Bosses are now launching a ‘supported housing pilot’ to take on those who play the system for financial gain. A new team will inspect premises, check the support provided and inspect the books.
Peter Maynard, the council’s strategic housing manager, explained the situation to a council scrutiny committee earlier this week.
“The private sector has cottoned on to the fact that they can get additional monies on top of the rent for providing support,” he said. “The council ends up picking up the bill for that and there is a substantial financial deficit attached to that unsupported housing benefit.”
He told councillors the government was effectively using supported housing rates from 2011 to recompense the council. That, he said, equated to 60% of today’s costs, meaning the council was left to find the remaining 40%.
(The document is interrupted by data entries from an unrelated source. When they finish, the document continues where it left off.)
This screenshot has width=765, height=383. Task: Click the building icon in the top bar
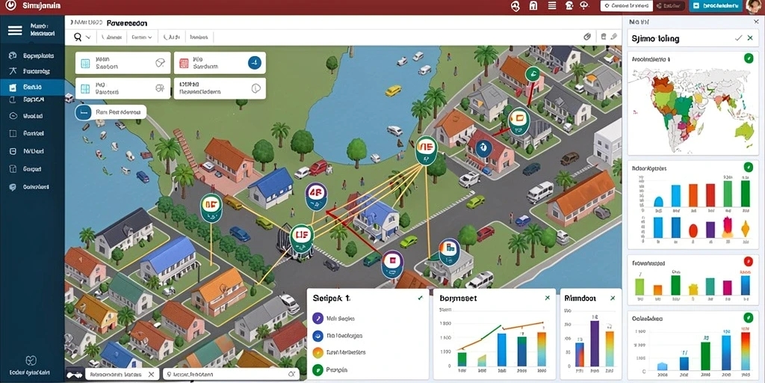(x=533, y=6)
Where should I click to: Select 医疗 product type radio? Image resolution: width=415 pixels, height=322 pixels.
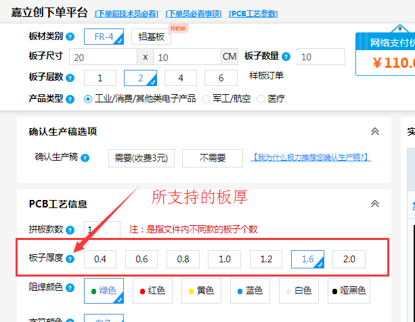pyautogui.click(x=261, y=99)
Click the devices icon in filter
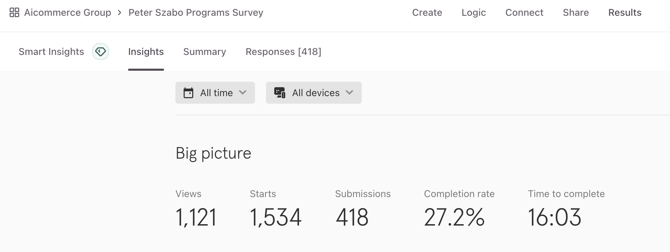This screenshot has width=670, height=252. tap(279, 93)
He also highlighted how it was not always the case that a property was suited for supported housing. But the council was ‘duty-bound’ to pay out on a landlord’s claim unless it could find a good reason for not doing so.
He continued: “And the level of support provided is not legislated. So there are some of these properties where the support amounts to a phone number that is available for half an hour a week.
“And if you don’t phone in that half hour you won’t be getting any support. There are others that amount to filling in a housing benefit form if they move in and then filling in a housing location when they want them to move out.”
He agreed with committee chair Tom Besford that the practice was a ‘racket’ and the pilot was a ‘war of attrition against poor providers’.
“So we are challenging them,” he said. “If they are challenged, what we tend to find is that they tend to go away and go to another borough where they are not challenged.”
The government is under pressure to introduce legislation to stop rogue supported-housing landlords, but Mr Maynard said nothing had been forthcoming.
Councillor Besford suggested working with the borough’s two MPs to see if more could be done.
Addressing Mr Maynard, he added: “The way you have presented it, it sounds like a racket here and it needs sorting out.”
Rochdale Council’s communities, regeneration and environment overview and scrutiny committee met at Number One Riverside on Monday (21 March).